*** EXTRAIT ***

Pour les Occidentaux, la «menace» consistait davantage en
un éventuel soutien soviétique à des formations
politiques de gauche en Europe de l’Ouest. Le Sénateur
Arthur Vandenberg, l’un des pionniers de l’OTAN,
déclarait ouvertement que le but d’un renforcement des
dispositifs militaires de l’OTAN « devait être
avant tout l’objectif pratique d’assurer une défense
adéquate contre une subversion interne ». Bien
évidemment, le soutien infiniment plus conséquent des
USA aux formations de droite ne pouvait nullement sembler appuyer une
subversion interne ou constituer une quelconque menace pour la
démocratie. Seule une éventuelle aide soviétique
à la gauche pouvait s’inscrire dans cette catégorie.
(Adlai Stevenson, en 1960, n’appelait-il pas «agression
intérieure» la résistance conduite au Sud Vietnam
par des populations hostiles au régime minoritaire imposé
par les Etats-Unis ?)

*** ENTRÉES RÉPERTORIÉES ***

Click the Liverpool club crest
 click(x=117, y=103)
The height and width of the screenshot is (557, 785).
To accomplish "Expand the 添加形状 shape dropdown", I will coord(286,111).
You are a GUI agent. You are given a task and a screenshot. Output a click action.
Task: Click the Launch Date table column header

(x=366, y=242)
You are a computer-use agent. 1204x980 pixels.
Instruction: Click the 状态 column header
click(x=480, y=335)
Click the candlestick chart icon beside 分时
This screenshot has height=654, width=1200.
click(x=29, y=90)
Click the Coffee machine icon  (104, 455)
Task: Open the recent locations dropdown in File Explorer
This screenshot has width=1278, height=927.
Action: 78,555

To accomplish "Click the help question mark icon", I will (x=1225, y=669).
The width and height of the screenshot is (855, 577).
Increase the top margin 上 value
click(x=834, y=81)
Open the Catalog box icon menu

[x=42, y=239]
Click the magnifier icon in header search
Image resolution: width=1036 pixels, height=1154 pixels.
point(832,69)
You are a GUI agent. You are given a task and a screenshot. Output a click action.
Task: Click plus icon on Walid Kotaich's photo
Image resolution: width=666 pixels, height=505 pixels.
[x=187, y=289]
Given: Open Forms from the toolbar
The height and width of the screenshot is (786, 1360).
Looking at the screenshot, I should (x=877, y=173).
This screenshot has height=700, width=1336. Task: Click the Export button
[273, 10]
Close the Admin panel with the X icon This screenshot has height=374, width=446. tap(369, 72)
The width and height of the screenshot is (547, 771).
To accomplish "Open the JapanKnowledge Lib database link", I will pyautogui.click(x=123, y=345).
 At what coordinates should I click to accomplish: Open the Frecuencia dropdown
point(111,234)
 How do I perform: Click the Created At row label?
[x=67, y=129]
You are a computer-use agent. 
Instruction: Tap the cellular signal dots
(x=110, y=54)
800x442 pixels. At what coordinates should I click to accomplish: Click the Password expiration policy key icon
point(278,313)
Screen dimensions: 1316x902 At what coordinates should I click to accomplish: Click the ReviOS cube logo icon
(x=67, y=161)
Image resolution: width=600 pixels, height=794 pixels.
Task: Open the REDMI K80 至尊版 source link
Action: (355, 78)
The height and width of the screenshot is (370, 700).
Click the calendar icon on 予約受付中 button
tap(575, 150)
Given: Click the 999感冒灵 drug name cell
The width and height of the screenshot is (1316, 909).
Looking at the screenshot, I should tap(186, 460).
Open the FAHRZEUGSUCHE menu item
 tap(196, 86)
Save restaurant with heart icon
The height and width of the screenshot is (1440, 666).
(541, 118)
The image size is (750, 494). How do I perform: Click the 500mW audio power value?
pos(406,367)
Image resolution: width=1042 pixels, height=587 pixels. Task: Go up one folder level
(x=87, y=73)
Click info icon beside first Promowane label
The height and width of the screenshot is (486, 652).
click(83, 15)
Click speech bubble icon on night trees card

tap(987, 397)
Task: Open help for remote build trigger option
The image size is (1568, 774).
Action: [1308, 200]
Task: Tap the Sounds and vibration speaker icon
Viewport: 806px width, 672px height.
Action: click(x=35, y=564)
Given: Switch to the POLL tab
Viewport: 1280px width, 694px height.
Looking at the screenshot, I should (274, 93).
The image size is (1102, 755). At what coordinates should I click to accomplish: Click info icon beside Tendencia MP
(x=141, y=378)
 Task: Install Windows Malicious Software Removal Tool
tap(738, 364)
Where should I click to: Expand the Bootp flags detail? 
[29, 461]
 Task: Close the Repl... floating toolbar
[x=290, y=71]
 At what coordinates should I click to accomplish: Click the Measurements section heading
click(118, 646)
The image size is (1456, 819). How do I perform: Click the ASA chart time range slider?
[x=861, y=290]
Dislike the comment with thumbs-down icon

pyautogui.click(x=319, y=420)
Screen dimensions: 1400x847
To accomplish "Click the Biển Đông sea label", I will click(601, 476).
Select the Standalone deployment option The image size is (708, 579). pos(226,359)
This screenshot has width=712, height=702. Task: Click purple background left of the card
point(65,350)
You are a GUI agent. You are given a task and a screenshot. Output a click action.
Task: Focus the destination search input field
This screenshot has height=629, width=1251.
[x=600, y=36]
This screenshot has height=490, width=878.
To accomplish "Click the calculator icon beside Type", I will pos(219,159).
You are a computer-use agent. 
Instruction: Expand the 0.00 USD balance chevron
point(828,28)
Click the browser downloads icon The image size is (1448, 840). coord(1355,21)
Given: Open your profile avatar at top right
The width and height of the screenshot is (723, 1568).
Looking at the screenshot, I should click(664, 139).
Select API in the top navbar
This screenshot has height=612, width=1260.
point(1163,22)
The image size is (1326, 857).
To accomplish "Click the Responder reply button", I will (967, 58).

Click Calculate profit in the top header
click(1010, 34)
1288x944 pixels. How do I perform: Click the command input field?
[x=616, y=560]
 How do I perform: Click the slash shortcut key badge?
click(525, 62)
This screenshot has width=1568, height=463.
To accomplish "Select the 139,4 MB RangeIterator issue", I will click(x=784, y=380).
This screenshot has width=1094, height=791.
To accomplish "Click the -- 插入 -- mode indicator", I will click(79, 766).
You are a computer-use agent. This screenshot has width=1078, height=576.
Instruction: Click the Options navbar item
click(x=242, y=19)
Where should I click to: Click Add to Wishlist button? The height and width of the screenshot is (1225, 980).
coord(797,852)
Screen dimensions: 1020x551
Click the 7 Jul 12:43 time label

***

**TRAVAIL À FAIRE:**
Recopiez à l'identique, dans l'extrait sur l'OTAN, tout le passage qui va de « (Adlai Stevenson, en » jusqu'à « les Etats-Unis ?) ».

**CORRIGÉ PROPOSÉ:**
(Adlai Stevenson, en 1960, n’appelait-il pas «agression
intérieure» la résistance conduite au Sud Vietnam
par des populations hostiles au régime minoritaire imposé
par les Etats-Unis ?)